Civil wars, poverty and corruption drove many of the Hispanics to leave their home countries in the tropical zone, and head for what they believed would be greater opportunity for them in the temperate zone. Many headed first to New York City, with its huge Puerto Rican and Dominican neighborhoods, or to the small, teeming cities across the Hudson in New Jersey, places like Passaic, Perth Amboy, Elizabeth, Patterson and Hackensack. But crime and drugs in these cities caused many to migrate again, landing in Bridgeport, Hartford, Central Falls and Providence in the 1980s. Between 1980 and 2008, the Hispanic population grew by 520% in Rhode Island, more than in New York City, or the states of New York, New Jersey, and Connecticut. In fact, Rhode Island’s Hispanic population rose at a greater rate during these years than in California, Texas or Florida, America’s great Hispanic states.

Making it in Rhode Island has not been easy. Many Hispanics had very low education levels and spoke only Spanish. Just as the Hispanics began to arrive, the usual employer of immigrants, manufacturing, was beginning its terminal swoon in Rhode Island: factory employment has fallen by 60,000 since 1980. Hispanics faced other obstacles. The Catholic Church, which provided a safety net in prior decades for Catholic immigrants from Ireland, Italy and French Canada, has been cutting educational and social services in the cities in recent years as its focus shifted to the suburbs. In addition, the upward mobility of Dominican and Puerto Rican families has been restrained by the widespread weakness in their families.
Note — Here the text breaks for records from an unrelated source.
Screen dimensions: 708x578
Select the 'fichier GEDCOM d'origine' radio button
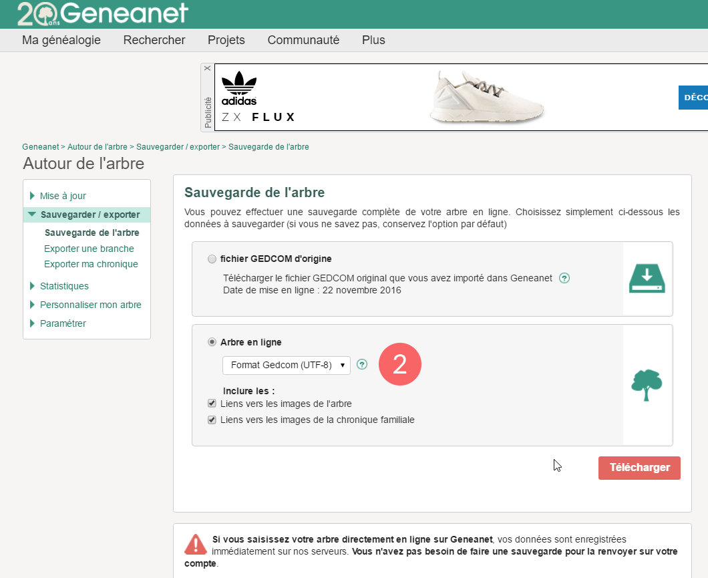[x=212, y=259]
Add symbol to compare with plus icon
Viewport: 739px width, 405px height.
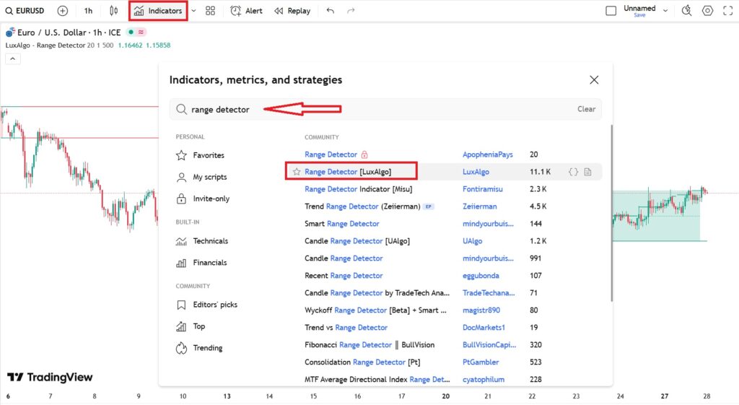[x=63, y=11]
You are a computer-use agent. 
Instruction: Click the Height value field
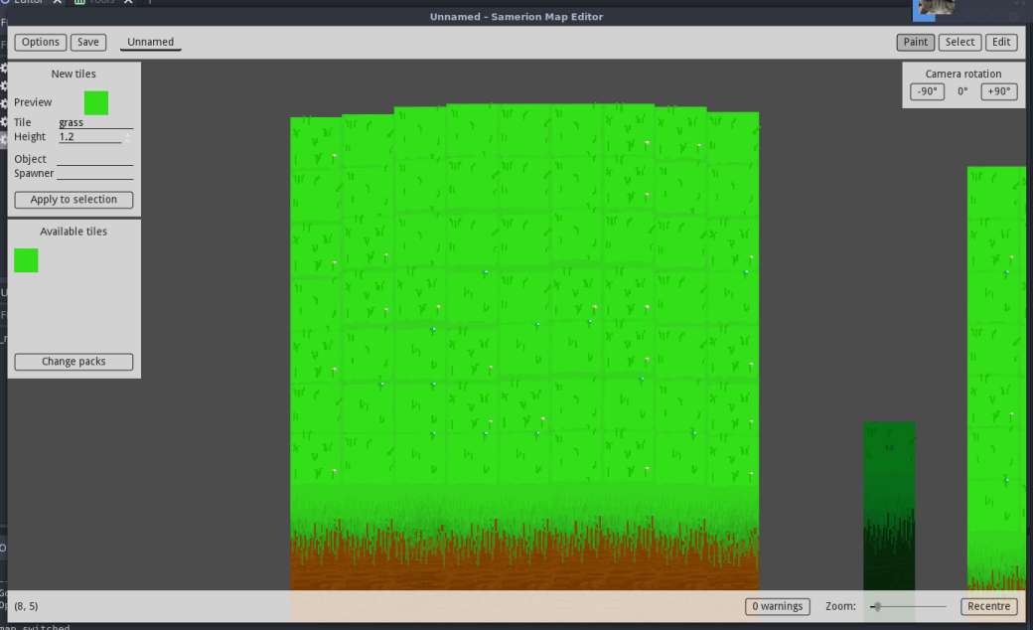pos(89,137)

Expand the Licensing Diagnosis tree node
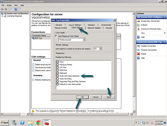click(2, 16)
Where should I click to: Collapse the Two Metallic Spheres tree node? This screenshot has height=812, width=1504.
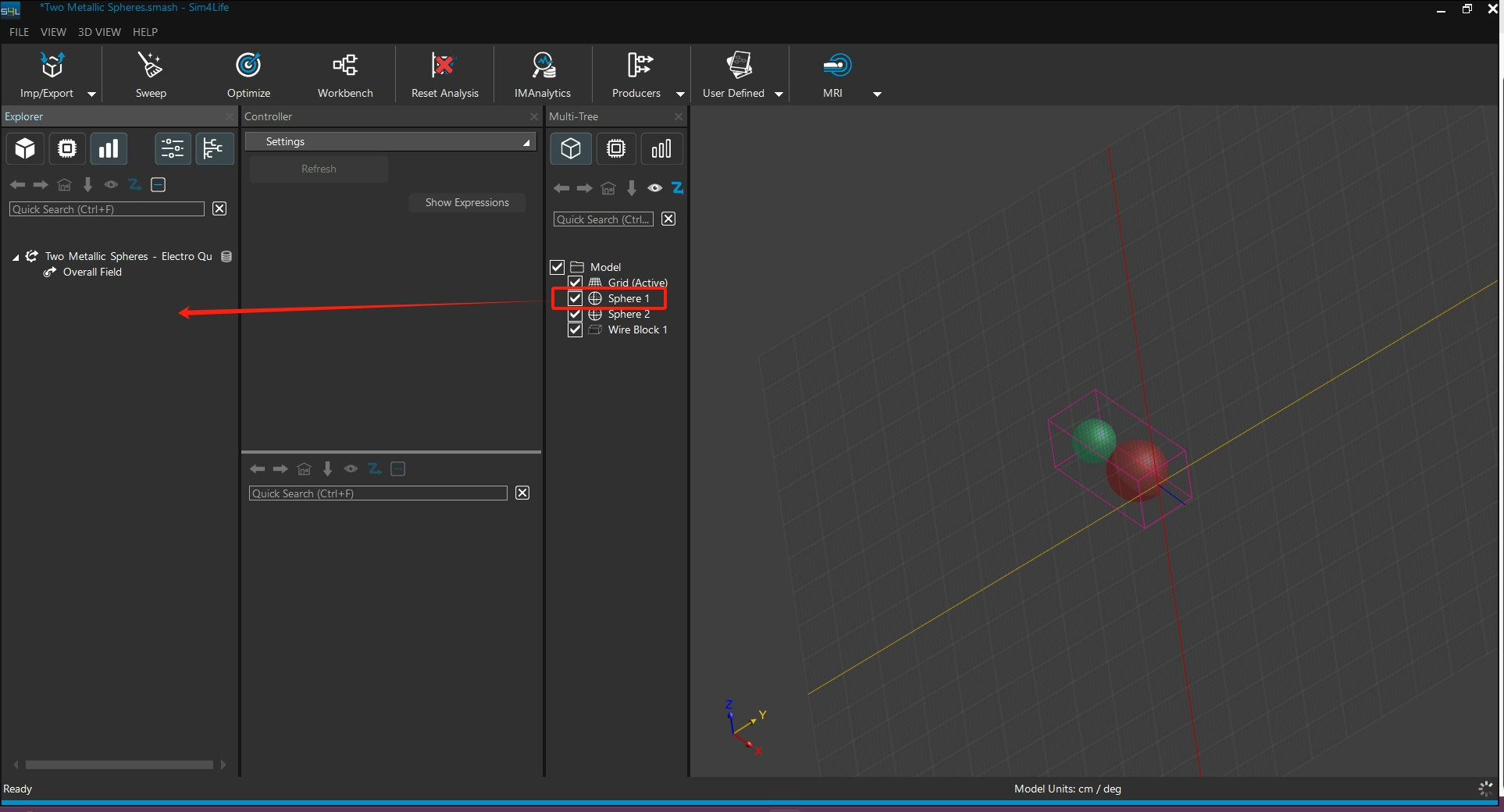click(x=16, y=257)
These are the two largest Hispanic nationalities in Rhode Island. In 2000, only 39% of Puerto Rican and Dominican families were husband-wife families. Single-parent households had poverty rates about 2.5 times greater than husband-wife families. Fortunately, Mexican, Guatemalan and Colombian families had much higher rates of husband-wife families.

The Hispanic migration has actually slowed significantly in Rhode Island and the other states since 2000, and this is a major reason why Hispanics are rising in the socio-economic ranks.

After at least doubling in the 1980s and again in the 1990s, Hispanic population growth in Rhode Island slowed to a mere 35% between 2000 and 2008. (Nevertheless, this rate was higher than in New York City, New Jersey or Connecticut.) With fewer impoverished countrymen to absorb, the more-established Hispanic population in Rhode Island has significantly improved its well-being in relation to other groups in the state. According to Census estimates, the median family income of Hispanics in Rhode Island rose by 49% between 2000 and 2007. By comparison, the income of African-Americans rose by 41%, and the income of whites increased by only 32%. As incomes went up, many Hispanic families rose out of poverty: whereas 41% of Hispanic families in Providence lived below the poverty line in 2000, this percentage fell to 34% in 2007. These were also the years when Hispanics were starting businesses and buying multifamily housing in Providence and other cities. Often, landlords could earn as much from rent as from wages.

Anyone who scans the property sales in the newspaper knows that Hispanics have been by far the greatest victims of foreclosure over the last 18 months. It is too soon to gauge the impact on this group. It is true that many Hispanics are losing houses in poor neighborhoods, and that the houses often have mortgages of $200,000 or more. On the other hand, many Hispanics are buying similar houses out of foreclosure for well under $100,000.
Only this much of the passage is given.